Desde el inicio, los panelistas coincidieron en que la ética no puede limitarse a una asignatura dentro del plan de estudios, sino que debe asumirse como un principio de vida que comienza en la familia, se fortalece en la universidad y se confirma en el ejercicio profesional.

El presidente de la UPADI, Germán Pardo, destacó que la ingeniería colombiana ha alcanzado reconocimiento internacional, pero advirtió que ese logro solo podrá sostenerse si se refuerza la formación humanística y el pensamiento crítico. “Un ingeniero no solo calcula; también debe argumentar y asumir las consecuencias de sus actos”, afirmó, en alusión a la necesidad de equilibrar lo técnico con la responsabilidad social.

Desde el COPNIA, Rubén Darío Ochoa explicó que uno de los principales retos es diferenciar los errores técnicos de las faltas éticas, que requieren sanción rigurosa. Recordó que en los tribunales de ética no solo está en juego la reputación de un profesional, sino la confianza de toda la sociedad en la ingeniería. “La obra que se hace con ética es la más barata”, resumió, al señalar que los atajos terminan costando más en el largo plazo.

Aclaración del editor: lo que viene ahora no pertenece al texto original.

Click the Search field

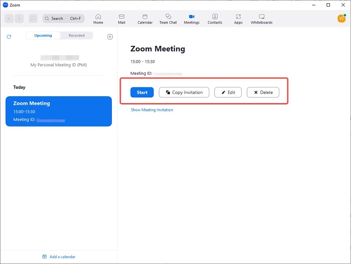click(63, 18)
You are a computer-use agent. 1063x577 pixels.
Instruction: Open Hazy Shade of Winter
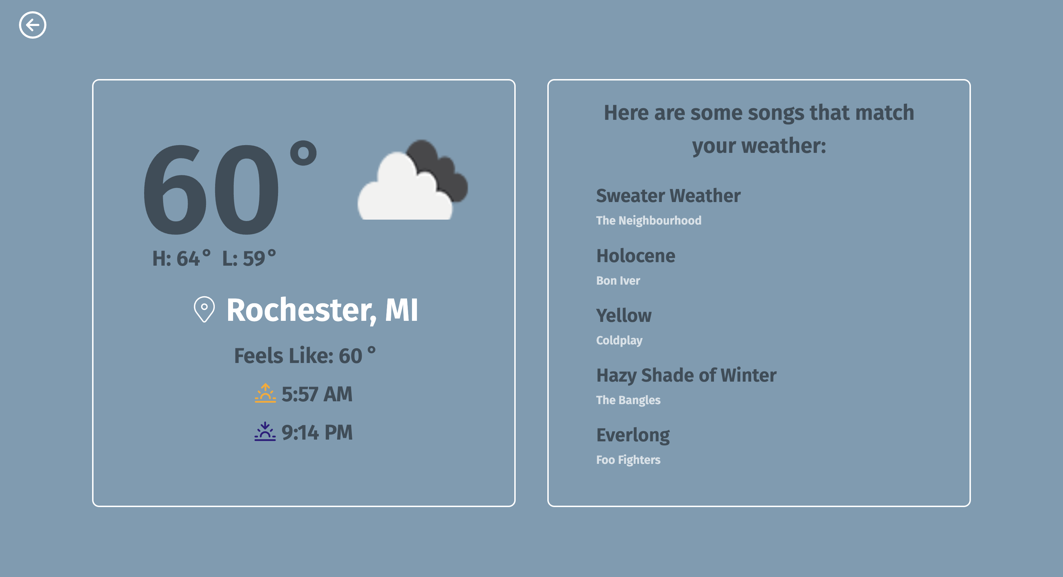(686, 375)
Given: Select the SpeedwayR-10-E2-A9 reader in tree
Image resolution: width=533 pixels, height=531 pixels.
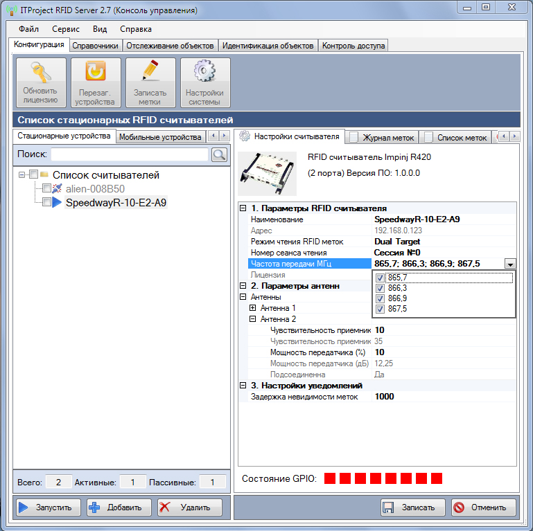Looking at the screenshot, I should (x=116, y=203).
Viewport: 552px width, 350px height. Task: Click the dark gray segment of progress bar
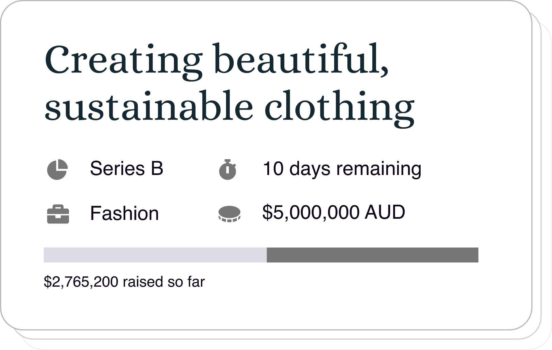click(372, 255)
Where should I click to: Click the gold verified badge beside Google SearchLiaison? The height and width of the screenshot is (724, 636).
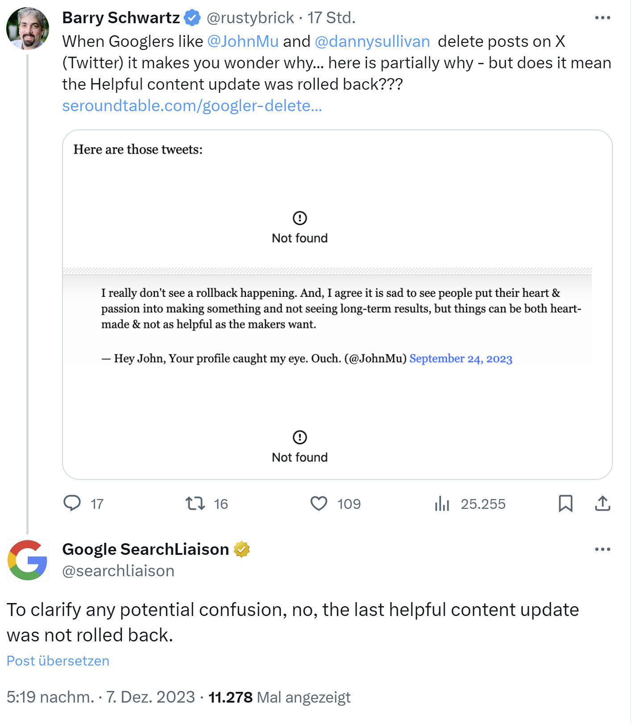(x=242, y=549)
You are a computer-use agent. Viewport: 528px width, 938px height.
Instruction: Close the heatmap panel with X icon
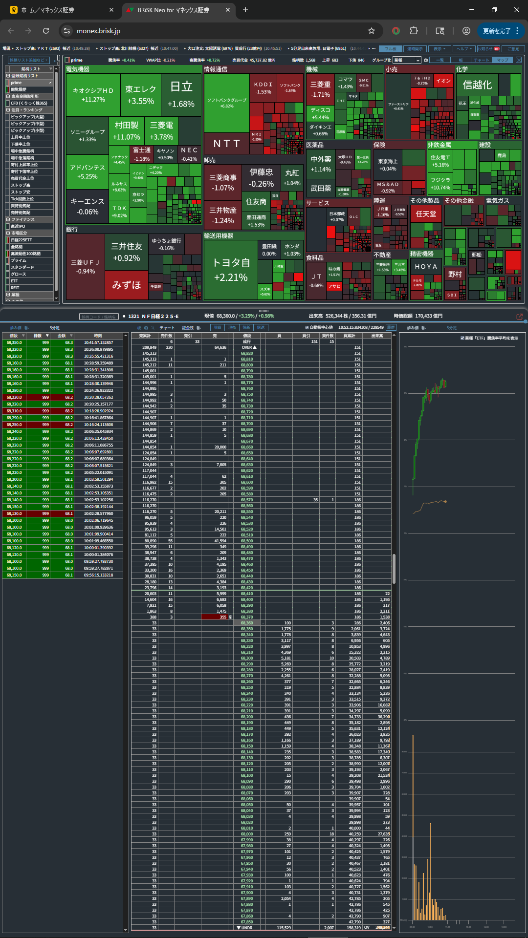click(x=519, y=60)
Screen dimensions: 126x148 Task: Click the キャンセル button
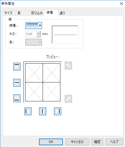click(x=77, y=142)

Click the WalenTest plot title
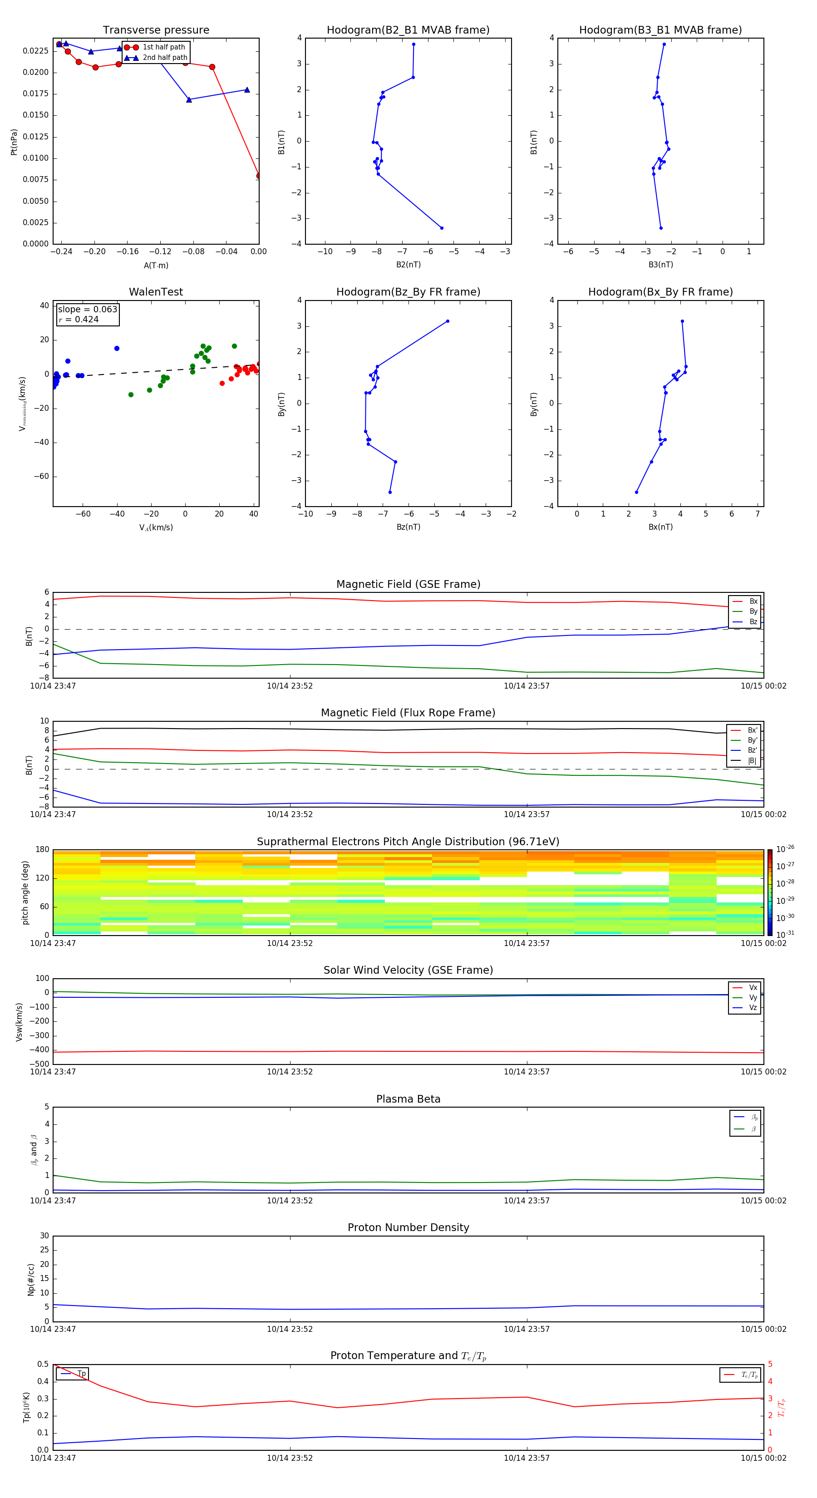(x=156, y=292)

Por su parte, el presidente del Colegio Máximo de las Academias, Gabriel Carrasquilla, llevó la reflexión a un plano más amplio al subrayar que Colombia atraviesa una crisis ética que afecta a todas las profesiones. Retomando los principios de la bioética aplicables a la ingeniería —autonomía, beneficencia, no maleficencia y justicia—, advirtió sobre los riesgos de la corrupción, que describió como un proceso de desensibilización progresiva frente a los valores.

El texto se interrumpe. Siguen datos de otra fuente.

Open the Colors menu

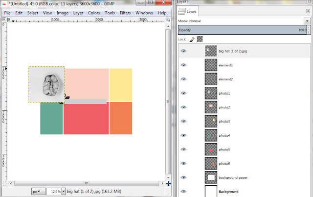pyautogui.click(x=94, y=13)
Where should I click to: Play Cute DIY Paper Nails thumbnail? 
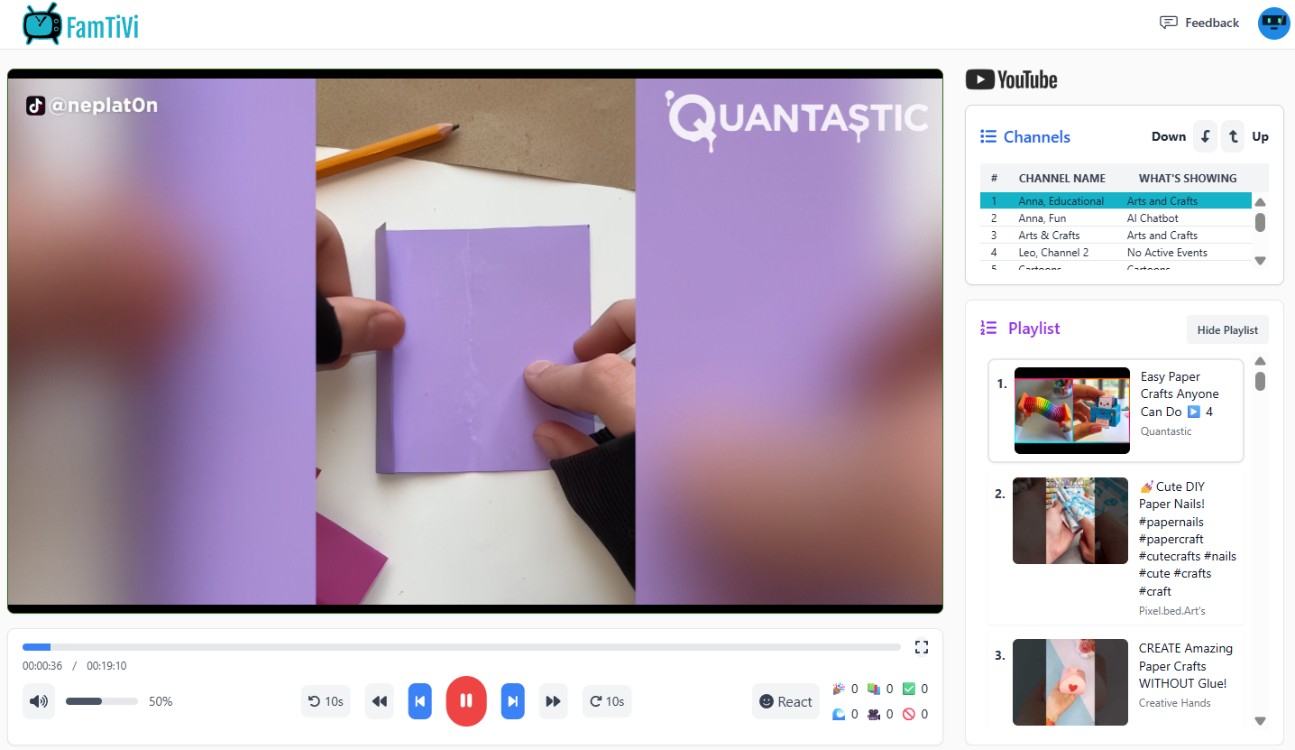click(1070, 521)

El debate también incorporó la mirada de la psicología. Mauricio Soler, presidente de la Red Universitaria de Risaralda, insistió en que el papel de las universidades no es únicamente formar profesionales, sino personas. Criticó la pérdida del concepto de “culpa” en la sociedad y llamó a humanizar las aulas y las organizaciones. “Primero formamos personas, luego profesionales”, dijo al referirse a la necesidad de cultivar habilidades humanas junto a las competencias técnicas.

La innovación tecnológica fue otro de los ejes. Fabián Torres, docente de la Universidad Tecnológica de Pereira, señaló que la inteligencia artificial es hoy un punto de inflexión comparable al que significó el internet hace dos décadas. Aseguró que quien no se adapte a esta transformación en los próximos cinco años quedará rezagado. Su facultad, explicó, ha implementado proyectos que integran ética, datos y nuevas tecnologías, con resultados medibles en el desempeño estudiantil.

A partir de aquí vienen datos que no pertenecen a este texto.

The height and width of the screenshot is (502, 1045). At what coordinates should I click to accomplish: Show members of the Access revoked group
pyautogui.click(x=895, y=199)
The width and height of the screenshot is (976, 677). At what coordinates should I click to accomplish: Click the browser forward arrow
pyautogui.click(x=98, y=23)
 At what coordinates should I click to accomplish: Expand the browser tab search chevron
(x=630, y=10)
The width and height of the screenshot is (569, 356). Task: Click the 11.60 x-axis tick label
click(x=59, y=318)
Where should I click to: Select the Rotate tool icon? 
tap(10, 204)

En el panel también se presentaron cifras que refuerzan la discusión. El COPNIA reportó que 214 ingenieros colombianos ya han homologado sus títulos en Portugal y trabajan en ese país, mientras que Alemania, Perú, Chile y México han mostrado interés en recibir talento colombiano. Por su parte, la Facultad de Ingeniería de la UTP mantiene 3.769 estudiantes y ha logrado mejorar en 90 puntos los resultados de aspirantes gracias a proyectos que combinan formación ética e innovación tecnológica.

El cierre del panel dejó un mensaje común: la ética en ingeniería no es un curso de relleno, sino la voluntad permanente de hacer lo correcto en cada decisión profesional. Una convicción que, según los participantes, debe acompañar a los ingenieros colombianos en su formación, en el aula, en la práctica laboral y en la vida cotidiana.